Angezeigter Text
═══

Oppositionsführer Jeremy Corbyn sagte, seine Labour-Partei werde den Kurs von Johnson und seinen Zeitplan nicht mittragen. Aus seiner Partei heißt es, Neuwahlen würden nur dann mitgetragen, wenn ausreichend Zeit für Vorbereitungen bestehe und ein Brexit ohne Abkommen mit der EU vom Tisch sei.
Abstimmung über den Zeitplan
Nach der jüngsten Einigung mit der EU will Johnson Ende Oktober sein Land aus der Europäischen Union führen. Er hat dafür bislang aber nicht die nötige Zustimmung des Parlaments. Dieses hatte bereits mehrfach Pläne von Johnsons Vorgängerin Theresa May blockiert.
Die Abgeordneten des Unterhauses sollen heute nach der zweiten Lesung des Brexit-Deals nicht nur ein Meinungsbild zu dem Gesetzespaket abgeben, sondern auch über den von Johnson vorgeschlagenen Zeitplan abstimmen.
Während Johnson bessere Chancen hat, die Abstimmung zum Meinungsbild zu gewinnen, könnte ihm die Mehrheit für den Zeitplan fehlen. Unter anderem überlegen nach britischen Medienberichten die zehn Abgeordneten der DUP, gegen den straffen Zeitplan Johnsons zu stimmen, der das 110 Seiten starke Gesetz mit zahlreichen Querverweisen auf weitere Bestimmungen in nur drei Tagen durchboxen will.
Kritik war daran zuvor auch von Labour und der schottischen SNP gekommen. Nach BBC-Informationen überlegen auch Abgerordnete aus Johnsons eigener konservativer Tory-Partei, ihren Regierungschef im Stich zu lassen.
Druck aus Brüssel
Auch in Brüssel wächst die Ungeduld. Der scheidende EU-Kommissionspräsident Jean-Claude Juncker zog vor dem Europaparlament eine ernüchternde Brexit-Bilanz: "Es war eine Zeit- und Energieverschwendung." Die EU wird laut Ratspräsident Donald Tusk alles tun, um einen Brexit ohne Vertrag zu verhindern. "Ein No-Deal-Brexit wird niemals unsere Entscheidung sein."

═══

[Gespeicherte Einträge]
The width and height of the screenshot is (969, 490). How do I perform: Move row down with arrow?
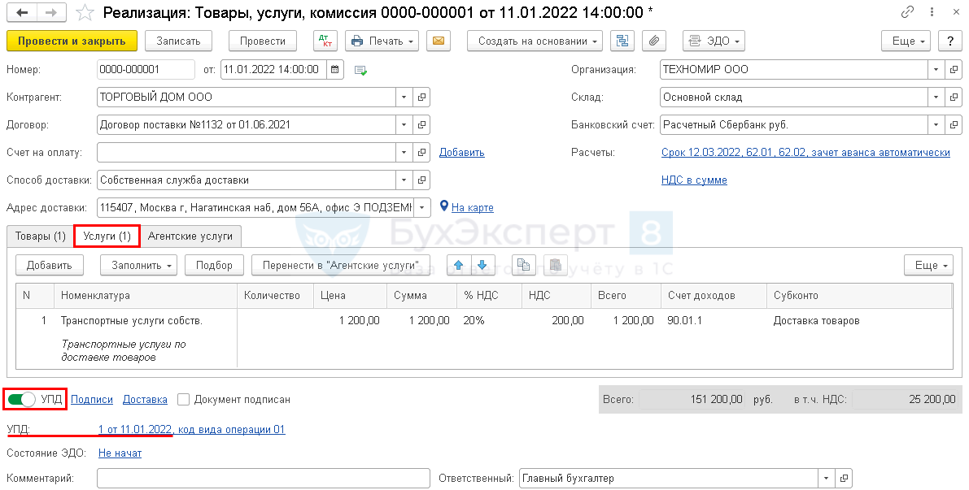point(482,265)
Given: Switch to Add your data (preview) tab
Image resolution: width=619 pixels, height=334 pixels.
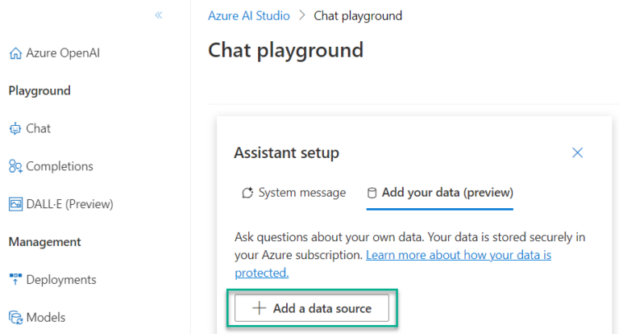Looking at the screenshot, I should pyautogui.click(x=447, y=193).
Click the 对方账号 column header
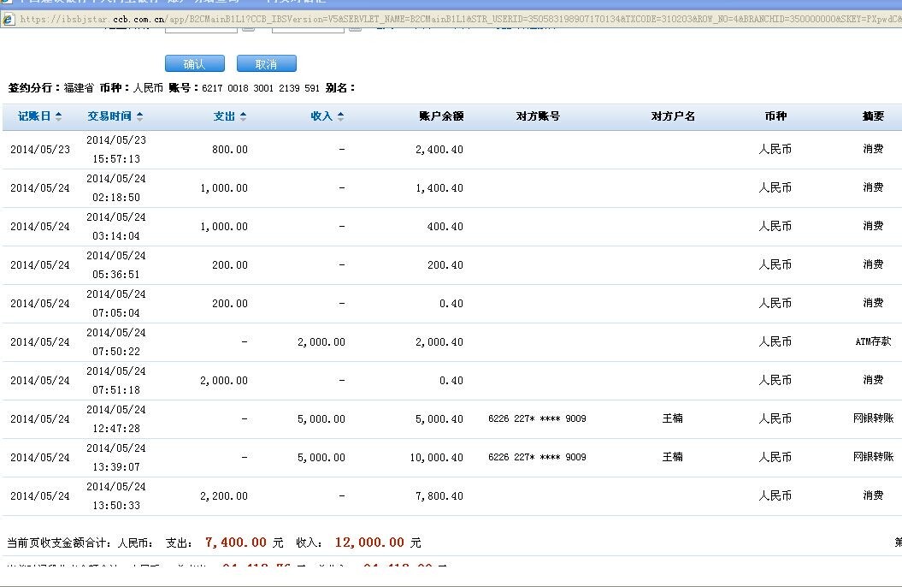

═══

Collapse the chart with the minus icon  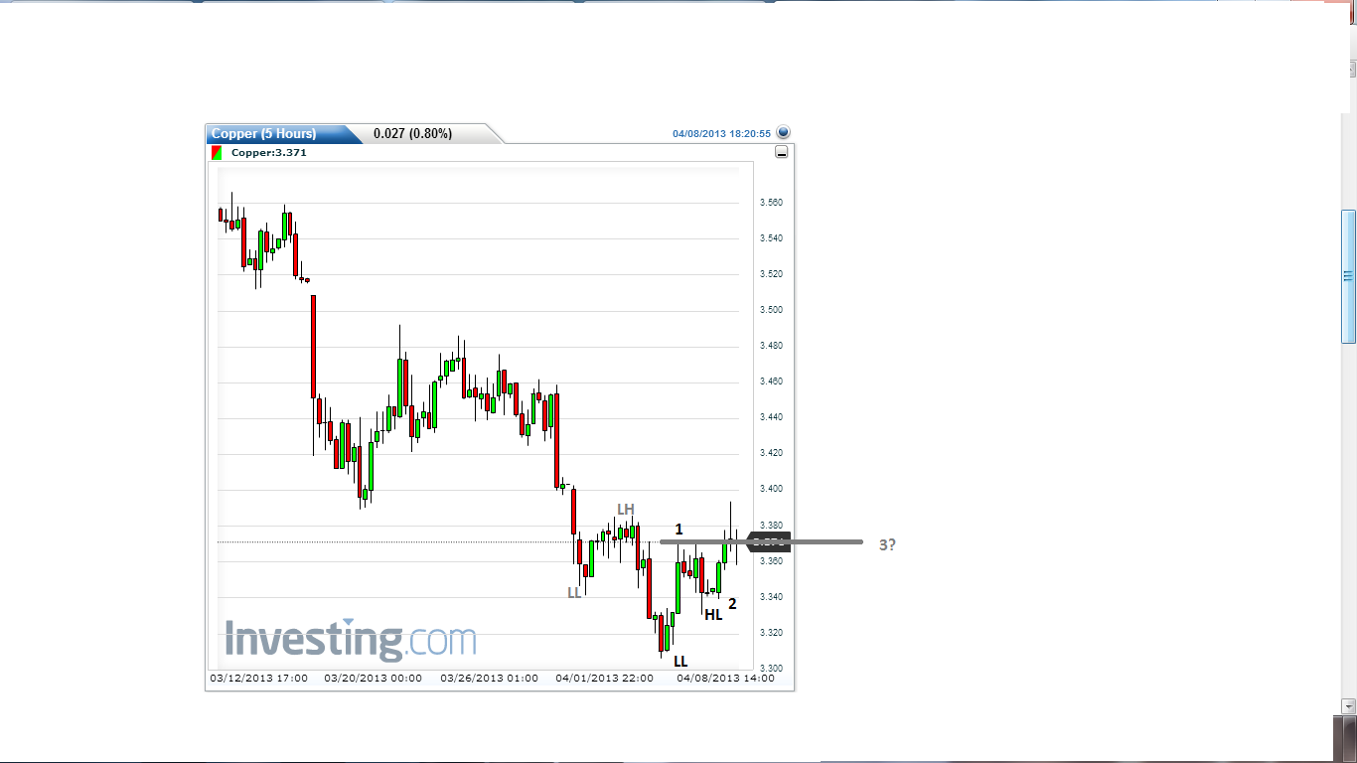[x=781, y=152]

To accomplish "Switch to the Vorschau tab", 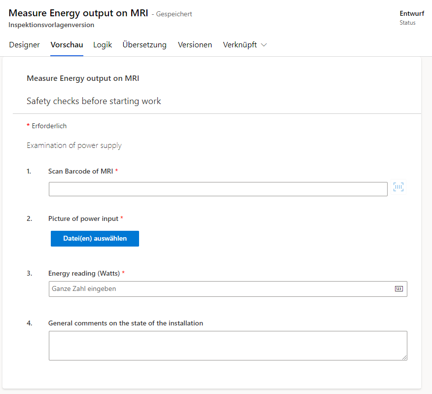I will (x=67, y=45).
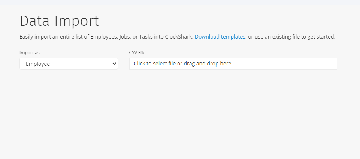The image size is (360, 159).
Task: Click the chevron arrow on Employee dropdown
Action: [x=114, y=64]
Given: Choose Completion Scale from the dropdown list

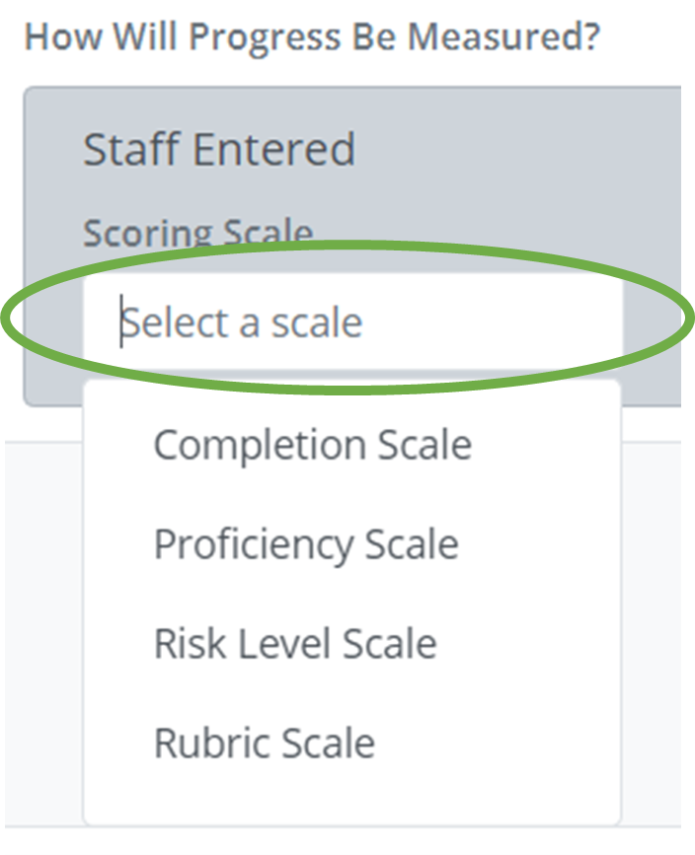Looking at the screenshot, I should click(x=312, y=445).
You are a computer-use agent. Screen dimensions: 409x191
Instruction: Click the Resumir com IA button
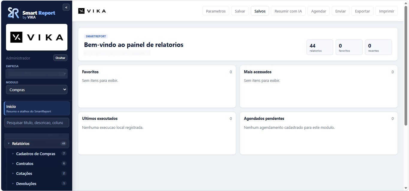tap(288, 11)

═══

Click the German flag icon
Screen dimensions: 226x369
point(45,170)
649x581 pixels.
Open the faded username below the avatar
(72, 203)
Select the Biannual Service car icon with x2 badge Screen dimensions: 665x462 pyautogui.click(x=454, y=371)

═══

Aufgabenstellung
1 - Wie viele Seiten umfasst laut dem Text zum Brexit-Zeitplan das Gesetz, das Johnson in nur drei Tagen durchsetzen will?
2 - Kopiere den Abschnitt aus dem Text zum Brexit-Zeitplan wortgetreu, beginnend bei „Die Abgeordneten des“ und endend bei „vorgeschlagenen Zeitplan abstimmen.“.

Lösungen
1 - 110 Seiten.

2 -
Die Abgeordneten des Unterhauses sollen heute nach der zweiten Lesung des Brexit-Deals nicht nur ein Meinungsbild zu dem Gesetzespaket abgeben, sondern auch über den von Johnson vorgeschlagenen Zeitplan abstimmen.